Mr. Sharma is a family friend, who made Canada his home 20 years back when he was sent to the country on a project through the organization he worked for, in India. Though born and raised in India, his adulation with Canada was phenomenal.
One of the evenings saw us invite Mr. Sharma and his wife for high tea. After the exchange of formal pleasantries, Bantu was in his element. The conversation was most congenial till it hit the delicate topic of "To Be Or Not To Be" (in Canada). As if following an unsaid rule, Mr. Sharma debated as being the "for" contestant and Bantu secured his position as "against". The pros and cons of the place were discussed and scrutinised as if under a surgeon's knife- all in good fun till Mr. Sharma unwittingly dared to venture to an area of dissent. He boasted and bragged of his
connections, all tolerable (by Bantu) till he declared, “I am a Canadian national and I feel truly obliged to this country for welcoming me so beautifully almost 20 years back". Suddenly, it was too much on Bantu's plate- not digestible anymore. He blurted out instantaneously, "Sorry for pricking your fantasy bubble, ironically, you can never be a Canadian national in your lifetime. It may be disheartening to the core but you have to be born again to make this happen, maybe you can be lucky in your next birth".
What followed were some fact based discussions that proved that Bantu did have a valid point. You could be a Canadian permanent resident or a Canadian citizen by law, but a Canadian national, only by virtue of your birth. Mr. Sharma's attitude was hard to fathom- it seemed unclear if he was more gratified at the newfound information, or more infuriated at the curtness of Bantu's remark. He had half expected such an encounter (or intense confabulation). His mood, however, seemed to reflect, "It is better to lose in action than to wither in despair".

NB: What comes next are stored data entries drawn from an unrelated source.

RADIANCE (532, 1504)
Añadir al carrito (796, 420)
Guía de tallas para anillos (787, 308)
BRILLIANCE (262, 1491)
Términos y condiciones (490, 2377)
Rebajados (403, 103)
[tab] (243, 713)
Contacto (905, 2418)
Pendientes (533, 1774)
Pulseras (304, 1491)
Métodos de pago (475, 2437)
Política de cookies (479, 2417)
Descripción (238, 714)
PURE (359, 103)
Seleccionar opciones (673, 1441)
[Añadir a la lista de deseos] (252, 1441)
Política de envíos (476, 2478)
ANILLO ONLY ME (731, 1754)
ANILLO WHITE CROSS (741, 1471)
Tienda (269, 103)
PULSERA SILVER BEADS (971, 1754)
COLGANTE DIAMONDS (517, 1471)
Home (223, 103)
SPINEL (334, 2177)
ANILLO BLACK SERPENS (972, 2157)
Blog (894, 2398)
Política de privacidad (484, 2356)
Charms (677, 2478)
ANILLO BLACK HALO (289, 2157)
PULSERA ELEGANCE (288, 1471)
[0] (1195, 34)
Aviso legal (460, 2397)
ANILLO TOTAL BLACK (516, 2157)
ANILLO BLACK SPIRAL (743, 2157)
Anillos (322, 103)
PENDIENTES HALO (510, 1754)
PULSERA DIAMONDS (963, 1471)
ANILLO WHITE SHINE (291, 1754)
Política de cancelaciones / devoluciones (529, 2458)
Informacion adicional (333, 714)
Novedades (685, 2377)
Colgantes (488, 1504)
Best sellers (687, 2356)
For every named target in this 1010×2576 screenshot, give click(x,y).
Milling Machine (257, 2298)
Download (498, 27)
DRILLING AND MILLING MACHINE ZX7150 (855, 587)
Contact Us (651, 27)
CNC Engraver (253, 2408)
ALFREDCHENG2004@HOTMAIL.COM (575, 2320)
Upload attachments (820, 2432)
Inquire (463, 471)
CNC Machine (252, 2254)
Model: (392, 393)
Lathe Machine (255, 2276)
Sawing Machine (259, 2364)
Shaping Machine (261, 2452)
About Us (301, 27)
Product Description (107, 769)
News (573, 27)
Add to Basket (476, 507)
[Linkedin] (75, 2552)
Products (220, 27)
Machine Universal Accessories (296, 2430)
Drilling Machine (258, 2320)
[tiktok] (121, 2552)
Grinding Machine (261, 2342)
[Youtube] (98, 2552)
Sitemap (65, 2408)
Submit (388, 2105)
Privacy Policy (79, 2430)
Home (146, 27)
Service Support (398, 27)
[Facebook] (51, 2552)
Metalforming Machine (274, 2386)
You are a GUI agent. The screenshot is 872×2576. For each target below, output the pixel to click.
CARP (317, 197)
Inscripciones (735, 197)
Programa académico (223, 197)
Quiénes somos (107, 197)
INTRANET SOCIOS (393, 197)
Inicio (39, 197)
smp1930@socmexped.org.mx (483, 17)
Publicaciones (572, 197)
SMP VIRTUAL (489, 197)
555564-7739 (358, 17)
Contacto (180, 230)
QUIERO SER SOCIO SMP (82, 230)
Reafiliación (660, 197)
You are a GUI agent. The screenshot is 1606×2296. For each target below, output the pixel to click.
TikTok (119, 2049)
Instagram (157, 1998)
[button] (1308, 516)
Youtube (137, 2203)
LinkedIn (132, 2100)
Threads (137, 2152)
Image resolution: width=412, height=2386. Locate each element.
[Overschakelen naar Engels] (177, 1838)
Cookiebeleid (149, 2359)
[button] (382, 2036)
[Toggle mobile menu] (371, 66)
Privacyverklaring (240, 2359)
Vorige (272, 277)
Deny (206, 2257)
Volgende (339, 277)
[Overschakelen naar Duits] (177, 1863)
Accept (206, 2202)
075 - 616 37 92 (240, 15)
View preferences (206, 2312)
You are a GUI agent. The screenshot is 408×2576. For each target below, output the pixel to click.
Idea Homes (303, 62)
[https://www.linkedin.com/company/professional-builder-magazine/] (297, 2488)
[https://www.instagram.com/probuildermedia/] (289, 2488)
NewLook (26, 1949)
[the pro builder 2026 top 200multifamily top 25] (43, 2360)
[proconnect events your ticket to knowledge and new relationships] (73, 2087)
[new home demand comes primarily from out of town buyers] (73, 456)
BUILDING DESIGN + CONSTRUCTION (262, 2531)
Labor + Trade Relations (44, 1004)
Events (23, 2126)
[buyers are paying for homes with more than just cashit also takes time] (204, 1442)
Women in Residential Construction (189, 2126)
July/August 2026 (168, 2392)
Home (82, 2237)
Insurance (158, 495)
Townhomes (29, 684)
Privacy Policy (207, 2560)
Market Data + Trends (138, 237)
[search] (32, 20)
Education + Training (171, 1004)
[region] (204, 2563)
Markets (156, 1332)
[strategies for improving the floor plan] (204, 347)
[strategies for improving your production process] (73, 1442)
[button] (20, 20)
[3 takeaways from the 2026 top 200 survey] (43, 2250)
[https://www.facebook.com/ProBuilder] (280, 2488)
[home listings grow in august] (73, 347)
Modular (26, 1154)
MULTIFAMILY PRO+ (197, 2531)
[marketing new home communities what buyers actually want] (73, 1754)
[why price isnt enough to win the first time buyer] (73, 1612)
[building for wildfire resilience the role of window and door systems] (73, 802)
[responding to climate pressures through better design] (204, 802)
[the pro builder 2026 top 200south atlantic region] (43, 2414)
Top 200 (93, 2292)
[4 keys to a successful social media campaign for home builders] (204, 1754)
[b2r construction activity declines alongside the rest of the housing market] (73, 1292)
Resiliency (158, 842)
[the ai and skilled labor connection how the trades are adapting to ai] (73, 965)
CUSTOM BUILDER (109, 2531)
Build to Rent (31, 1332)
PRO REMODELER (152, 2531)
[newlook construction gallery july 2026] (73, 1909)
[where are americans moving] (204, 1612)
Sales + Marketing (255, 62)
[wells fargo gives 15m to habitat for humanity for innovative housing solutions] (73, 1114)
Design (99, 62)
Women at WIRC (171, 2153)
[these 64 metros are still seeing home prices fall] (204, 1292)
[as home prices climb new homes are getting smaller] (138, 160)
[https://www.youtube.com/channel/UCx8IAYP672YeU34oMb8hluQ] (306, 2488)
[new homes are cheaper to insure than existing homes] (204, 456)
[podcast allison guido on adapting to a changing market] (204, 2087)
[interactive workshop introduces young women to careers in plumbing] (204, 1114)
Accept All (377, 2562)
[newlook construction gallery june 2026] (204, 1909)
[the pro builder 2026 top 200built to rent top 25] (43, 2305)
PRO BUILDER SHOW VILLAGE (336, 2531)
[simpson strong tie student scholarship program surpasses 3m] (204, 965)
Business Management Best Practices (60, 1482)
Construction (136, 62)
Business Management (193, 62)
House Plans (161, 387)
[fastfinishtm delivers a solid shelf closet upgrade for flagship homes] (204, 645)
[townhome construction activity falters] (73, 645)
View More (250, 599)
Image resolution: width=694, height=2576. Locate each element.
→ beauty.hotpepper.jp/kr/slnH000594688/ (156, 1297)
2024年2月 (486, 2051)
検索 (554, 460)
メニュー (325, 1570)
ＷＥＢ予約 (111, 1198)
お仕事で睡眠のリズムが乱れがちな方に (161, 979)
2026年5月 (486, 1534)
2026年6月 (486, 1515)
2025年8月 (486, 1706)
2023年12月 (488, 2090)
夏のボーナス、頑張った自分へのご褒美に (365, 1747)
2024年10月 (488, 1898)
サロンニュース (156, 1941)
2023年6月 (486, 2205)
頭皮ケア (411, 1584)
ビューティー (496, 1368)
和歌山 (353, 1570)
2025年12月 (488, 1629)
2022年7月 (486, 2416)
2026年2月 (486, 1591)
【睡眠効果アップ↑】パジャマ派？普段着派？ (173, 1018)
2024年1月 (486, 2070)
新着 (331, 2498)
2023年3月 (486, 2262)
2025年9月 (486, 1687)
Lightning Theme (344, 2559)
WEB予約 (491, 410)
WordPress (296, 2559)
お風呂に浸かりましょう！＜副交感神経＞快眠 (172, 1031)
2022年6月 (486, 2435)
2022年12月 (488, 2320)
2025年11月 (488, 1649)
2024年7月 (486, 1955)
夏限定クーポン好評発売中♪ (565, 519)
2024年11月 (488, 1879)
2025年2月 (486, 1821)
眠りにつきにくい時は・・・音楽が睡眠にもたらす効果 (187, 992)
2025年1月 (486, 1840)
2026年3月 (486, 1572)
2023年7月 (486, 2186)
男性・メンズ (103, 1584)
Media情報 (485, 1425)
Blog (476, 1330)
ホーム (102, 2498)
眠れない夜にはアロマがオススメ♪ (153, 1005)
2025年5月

All's well that ends well- much to our relief, he embraced Bantu in a burly hug and thanked profusely for having himself updated by Bantu's fact-based information. Strange, despite being at the receiving end, Mr. Sharma had still ended up being wooed with Bantu's masterful manner and aristocratic debate (read constructive criticism).
Bantu’s utmost discretion in life is another idiosyncrasy that holds me in awe of him. For the past many years we have been leading a nomadic life, practically living out of suitcases. We have lived in different dwellings- furnished rentals, Airbnb, long term stays, short term residences, and have accumulated myriad wisdom from these experiences. Despite our transient status that can be trifle annoying, the fun element of these upheavals is jocosely palpable.
As soon as we move into a new lodging, Bantu goes wacky trying to find any lapses or peccancy in the new abode. His ludicrous behaviour is a sight to behold. I have caught him voraciously clicking pictures of every minute fault- taking snapshots of any tiny breakage, improper surface, damaged roof, or plumbing problems- his eyes consuming any microscopic detail lest the landlord should embezzle him of his prized security deposit later. Some of the landlords have been openly bitter about his strange behavior, some genial ones have overwhelmed us with their generosity. One thing is however certain- his overly cautious attitude leaves no room for any pilfering, but the initial few hours of his manic behaviour in a new lodgement are absolutely comical.
These irritating habits notwithstanding, his sociable and agreeable personality, iced with a quirky sense of humour goes a long way in building long lasting relationships with people. A deep rooted trait of helping people selflessly is his path to lasting love, bonding and friendship.
Today when I think of the traits that define him, I have a smile on my face. Barring a few sporadic episodes, my relationship with him has been fun and filled with good cheer. With him every experience has been an opportunity to learn and grow, to taste life with a newer and richer aplomb.